◆ RECORDS ◆
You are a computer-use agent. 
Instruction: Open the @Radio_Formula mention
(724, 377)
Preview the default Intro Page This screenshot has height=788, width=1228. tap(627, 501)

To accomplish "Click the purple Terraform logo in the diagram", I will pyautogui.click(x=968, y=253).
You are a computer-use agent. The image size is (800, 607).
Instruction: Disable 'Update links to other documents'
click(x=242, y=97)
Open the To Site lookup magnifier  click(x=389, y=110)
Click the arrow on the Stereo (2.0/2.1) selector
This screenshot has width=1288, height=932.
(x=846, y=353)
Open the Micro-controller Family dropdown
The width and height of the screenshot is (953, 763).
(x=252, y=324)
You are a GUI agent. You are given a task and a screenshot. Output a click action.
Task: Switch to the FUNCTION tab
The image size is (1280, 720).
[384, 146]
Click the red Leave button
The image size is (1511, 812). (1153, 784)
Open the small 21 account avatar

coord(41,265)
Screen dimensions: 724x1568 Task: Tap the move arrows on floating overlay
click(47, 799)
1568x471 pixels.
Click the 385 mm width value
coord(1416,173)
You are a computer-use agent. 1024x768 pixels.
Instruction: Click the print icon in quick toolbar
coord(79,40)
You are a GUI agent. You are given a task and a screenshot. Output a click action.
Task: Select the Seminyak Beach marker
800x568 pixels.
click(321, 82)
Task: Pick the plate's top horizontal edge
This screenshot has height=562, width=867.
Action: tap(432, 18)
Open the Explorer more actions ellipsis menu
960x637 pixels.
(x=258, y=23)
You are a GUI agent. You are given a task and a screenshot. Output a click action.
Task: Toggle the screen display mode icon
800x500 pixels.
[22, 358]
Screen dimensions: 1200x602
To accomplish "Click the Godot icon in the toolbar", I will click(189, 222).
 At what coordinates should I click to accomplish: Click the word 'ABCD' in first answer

◆ WHAT IS BEING ASKED ◆
Your answer must be the full listing, restated word for word.

◆ EXPECTED ANSWER ◆
You are a computer-use agent. 
Instruction: Open the @Radio_Formula mention
(724, 377)
Preview the default Intro Page This screenshot has height=788, width=1228. tap(627, 501)

To accomplish "Click the purple Terraform logo in the diagram", I will pyautogui.click(x=968, y=253).
You are a computer-use agent. The image size is (800, 607).
Instruction: Disable 'Update links to other documents'
click(x=242, y=97)
Open the To Site lookup magnifier  click(x=389, y=110)
Click the arrow on the Stereo (2.0/2.1) selector
This screenshot has width=1288, height=932.
(x=846, y=353)
Open the Micro-controller Family dropdown
The width and height of the screenshot is (953, 763).
(x=252, y=324)
You are a GUI agent. You are given a task and a screenshot. Output a click action.
Task: Switch to the FUNCTION tab
The image size is (1280, 720).
[384, 146]
Click the red Leave button
The image size is (1511, 812). (1153, 784)
Open the small 21 account avatar

coord(41,265)
Screen dimensions: 724x1568 Task: Tap the move arrows on floating overlay
click(47, 799)
1568x471 pixels.
Click the 385 mm width value
coord(1416,173)
You are a computer-use agent. 1024x768 pixels.
Instruction: Click the print icon in quick toolbar
coord(79,40)
You are a GUI agent. You are given a task and a screenshot. Output a click action.
Task: Select the Seminyak Beach marker
800x568 pixels.
click(321, 82)
Task: Pick the plate's top horizontal edge
This screenshot has height=562, width=867.
Action: tap(432, 18)
Open the Explorer more actions ellipsis menu
960x637 pixels.
(x=258, y=23)
You are a GUI agent. You are given a task and a screenshot. Output a click action.
Task: Toggle the screen display mode icon
800x500 pixels.
[22, 358]
Screen dimensions: 1200x602
To accomplish "Click the Godot icon in the toolbar", I will click(189, 222).
 At what coordinates should I click to accomplish: Click the word 'ABCD' in first answer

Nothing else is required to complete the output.